Mascotas envenenadas en Las Cañitas: el trasfondo de un problema de mala gestión ambiental

La conmoción por los envenenamientos de perros y gatos en Palermo y Las Cañitas tiene un trasfondo más complejo que la noticia inmediata: la proliferación de ratas, la falta de limpieza, el deterioro del alumbrado público y la reacción desesperada de algunos vecinos que, off the record, admiten haber utilizado venenos caseros y industriales para combatir a los roedores.


El origen: ratas, basura y luminarias apagadas

Según señalan los propios habitantes del barrio, la falta de un plan de limpieza sostenido por parte del Gobierno porteño se convirtió en un caldo de cultivo perfecto para la presencia de roedores. A esto se suma el deficiente mantenimiento del alumbrado: luminarias que pasan semanas sin ser reparadas por la empresa prestadora y calles enteras a oscuras, generando inseguridad e imposibilitando un control real del espacio público.

En ese contexto, no pocos vecinos optaron por aplicar sustancias tóxicas en veredas, canteros y rincones donde circulan las ratas. El problema es que esos mismos químicos terminan afectando a las mascotas, con varios casos de perros intoxicados durante paseos nocturnos.

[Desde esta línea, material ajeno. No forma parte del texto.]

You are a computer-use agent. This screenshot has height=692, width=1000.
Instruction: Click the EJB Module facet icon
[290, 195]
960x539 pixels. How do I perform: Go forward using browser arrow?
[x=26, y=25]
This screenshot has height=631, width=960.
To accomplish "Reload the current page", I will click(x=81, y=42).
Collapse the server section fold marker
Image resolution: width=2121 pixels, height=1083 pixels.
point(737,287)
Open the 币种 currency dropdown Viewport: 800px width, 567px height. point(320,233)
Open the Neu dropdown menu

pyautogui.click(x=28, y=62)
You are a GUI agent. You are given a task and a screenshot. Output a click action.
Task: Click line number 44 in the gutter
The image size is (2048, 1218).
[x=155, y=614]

Amos de perros bajo la lupa

Otro aspecto que agrava la situación es la irresponsabilidad de ciertos Amos de perros, que continúan sacando a los animales sin bozales, lo que incrementa el riesgo de que ingieran restos envenenados de la vía pública. La combinación de veneno mal administrado, basura sin recoger y perros sin protección deriva en tragedias evitables.


La respuesta oficial

Ante el malestar vecinal y la creciente exposición mediática, el Gobierno de la Ciudad anunció operativos especiales de limpieza y sanitización en diferentes puntos de Palermo y Las Cañitas. Además, puso a disposición de la Justicia las imágenes de las cámaras de seguridad de la zona, con el objetivo de identificar a los responsables de haber colocado cebos venenosos.

Desde la administración porteña se remarcó que se trabaja con “responsabilidad y compromiso” para llevar tranquilidad a los vecinos y garantizar la seguridad de los animales, aunque los mismos habitantes del barrio recuerdan que los problemas de fondo —limpieza deficiente, fallas en el alumbrado y descontrol en la vía pública— siguen sin resolverse.


Debate abierto

La polémica plantea varias preguntas de fondo:

  • ¿Es suficiente la reacción oficial o se trata de un parche tardío?
  • ¿Puede el descuido en la limpieza urbana justificar que los vecinos se conviertan en “fumigadores improvisados”?
  • ¿Qué responsabilidad tienen los paseadores en un contexto donde los perros mueren por morder un simple pedazo de pan envenenado?

Lo cierto es que Las Cañitas, una de las zonas más caras de Buenos Aires, expone una postal incómoda: lujosas torres con vistas al río y al mismo tiempo veredas envenenadas por la desidia y el mal manejo del espacio público.